Data Sharing Checklist

June 2024

Controller to Controller Data Sharing

Data protection law doesn’t stop us sharing personal data with other organisations, but does place on us a requirement to do so lawfully, transparently and in line with other key data protection principles.

Organisations often need to share personal data with other parties. This could be reciprocal, one-way, a regular activity, ad-hoc or a one off.

Quick Data Sharing Checklist

Here’s a quick list of questions to get you started on how to share personal data compliantly.

(The focus here is on sharing data with other controllers. There are separate considerations when sharing data with processors, such as suppliers and service providers).

1. Is it necessary?

It may be possible to achieve your objective without sharing personal data at all, or perhaps the data could be anonymised.

2. Do we need to conduct a risk assessment?

Check if what you’re planning to do falls under the mandatory requirement to complete a Data Protection Impact Assessment. Depending on the nature and sensitivity of the data it might be a good idea to conduct one anyway. Quick DPIA Guide.

3. Do people know their data is being shared?

Transparency is key, so it’s important to make sure sure people know their personal details are being shared. Would they reasonably expect their personal data to be shared in this way?

4. Is it lawful?

To be lawful we need a lawful basis and we need to meet the relevant conditions of the basis we’ve chosen. For example, if we’re relying on consent is this specific, informed and an unambiguous indication of the person’s wishes. If we’re relying on legitimate interests, have we balanced our interests with those of the people whose data we’re sharing? Quick guide to lawful bases.

5. Can we reduce the amount of data being shared?

Check what data the other organisation actually needs, you may not need to share a whole dataset, a sub-set may suffice.

6. Is it secure?

Agree appropriate security measures to protect the personal data, both when it’s share and at rest. This includes security measures where the other organisation is being given access to your systems.
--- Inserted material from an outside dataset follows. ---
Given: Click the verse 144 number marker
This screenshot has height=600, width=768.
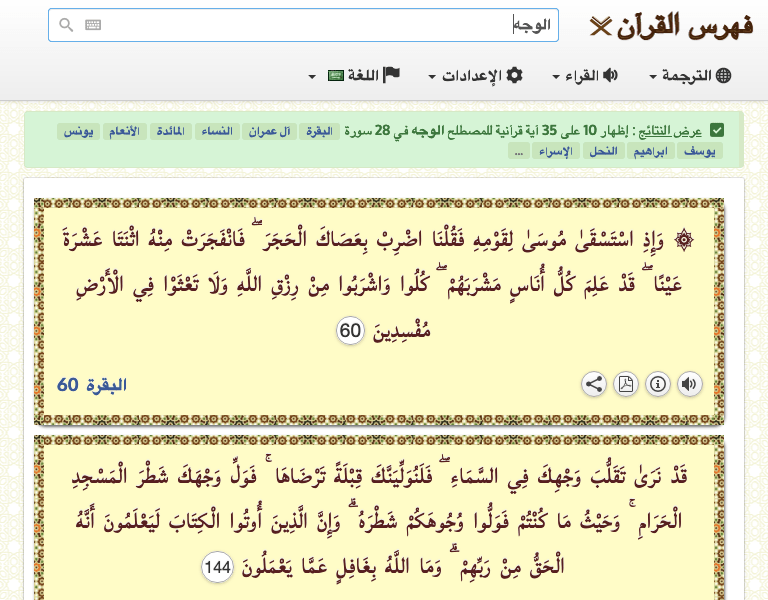Looking at the screenshot, I should tap(217, 567).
Are controls in place to make sure only those who need access, have access?

7. Can people still exercise their privacy rights?
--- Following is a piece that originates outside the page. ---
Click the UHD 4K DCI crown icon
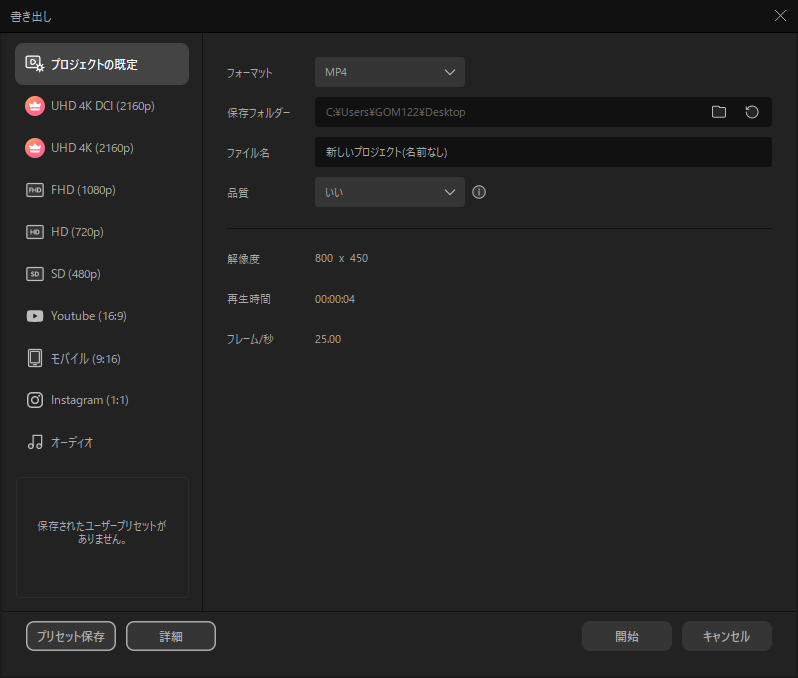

Both parties should be clear about their responsibilities to fulfil privacy rights, and it should be easy for people to exercise them.
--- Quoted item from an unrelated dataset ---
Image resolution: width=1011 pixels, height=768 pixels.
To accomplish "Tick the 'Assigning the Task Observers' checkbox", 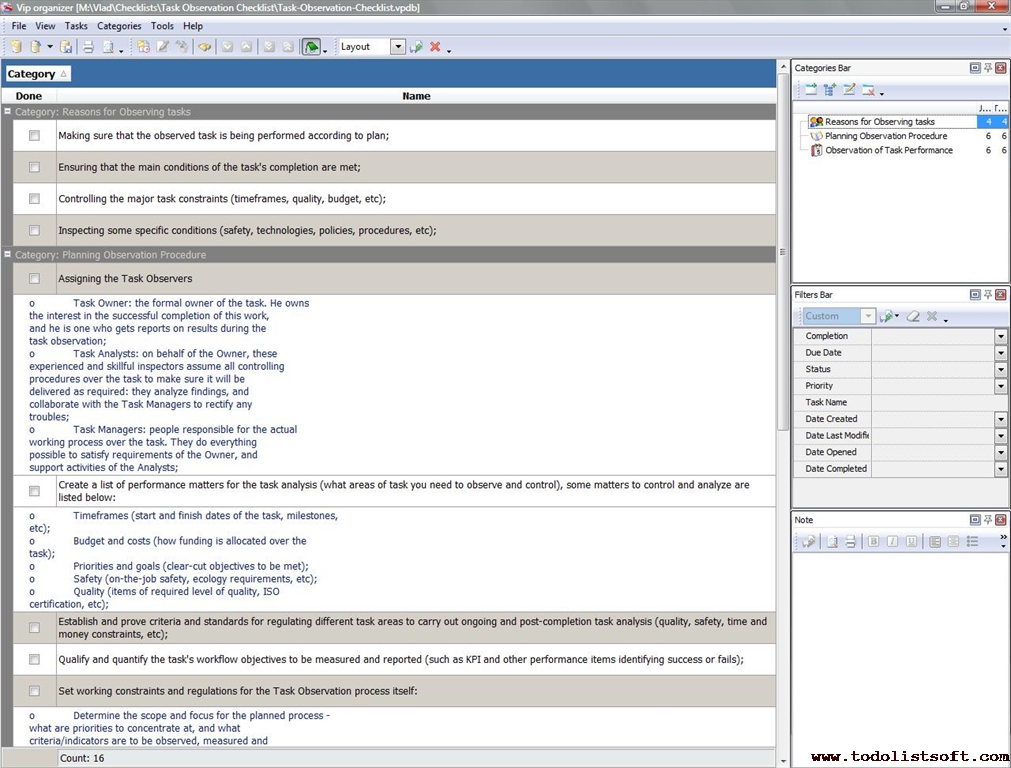I will click(x=34, y=278).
8. How long with the personal data be kept for?

Consider if it’s appropriate to have specific arrangements in place for the shared data to be destroyed after a certain period of time.

9. Is the data being shared with an organisation overseas?

If the personal data is being shared with a business located outside the UK, it will be necessary to consider the international data transfer rules.

10. Do we need a data sharing agreement?

UK GDPR does not specify a legal requirement to have a agreement in place when data is shared between organisations acting as controllers. However, the UK ICO considers it ‘good practice’ as and agreement can set out what happens to the data at each stage, and agreed standards, roles and responsibilities. ICO Data Sharing Agreement guidance.

Other data sharing considerations 

Are we planning to share children’s data?

Proceed with care if you are sharing children’s data. You need to carefully assess how to protect children from the outset, and will need a compelling reason to share data relating to under 18s. This is likely to be a clear case of conduct a DPIA!

Is the other organisation using data for a ‘compatible purpose’?

Consider the original purpose the data was collected for, and whether the organisation you’re sharing it with will use it for a similar purpose. It’s worth noting the UK Department of Education came a cropper for sharing data for incompatible purposes.

Is data being shared as part of a merger or acquisition?

If data is being shared as part of a merger or acquisition, the people the data relates to should be made aware this is happening. You’d want to be clear the data should be used for a similar purpose. Robust due diligence is a must, and perhaps a DPIA to assess and mitigate any risks.

Is it an emergency situation?

We’ve all heard the tales about people being scared they’ll be breaching data protection rules if they share personal data with paramedics, doctors or others in emergency situations. The ICO is clear on this point: in an emergency you should go ahead and share data as is necessary and proportionate.

The ICO has a Data Sharing Code of Practice, full useful information about how the Regulator would expect organisations to approach this.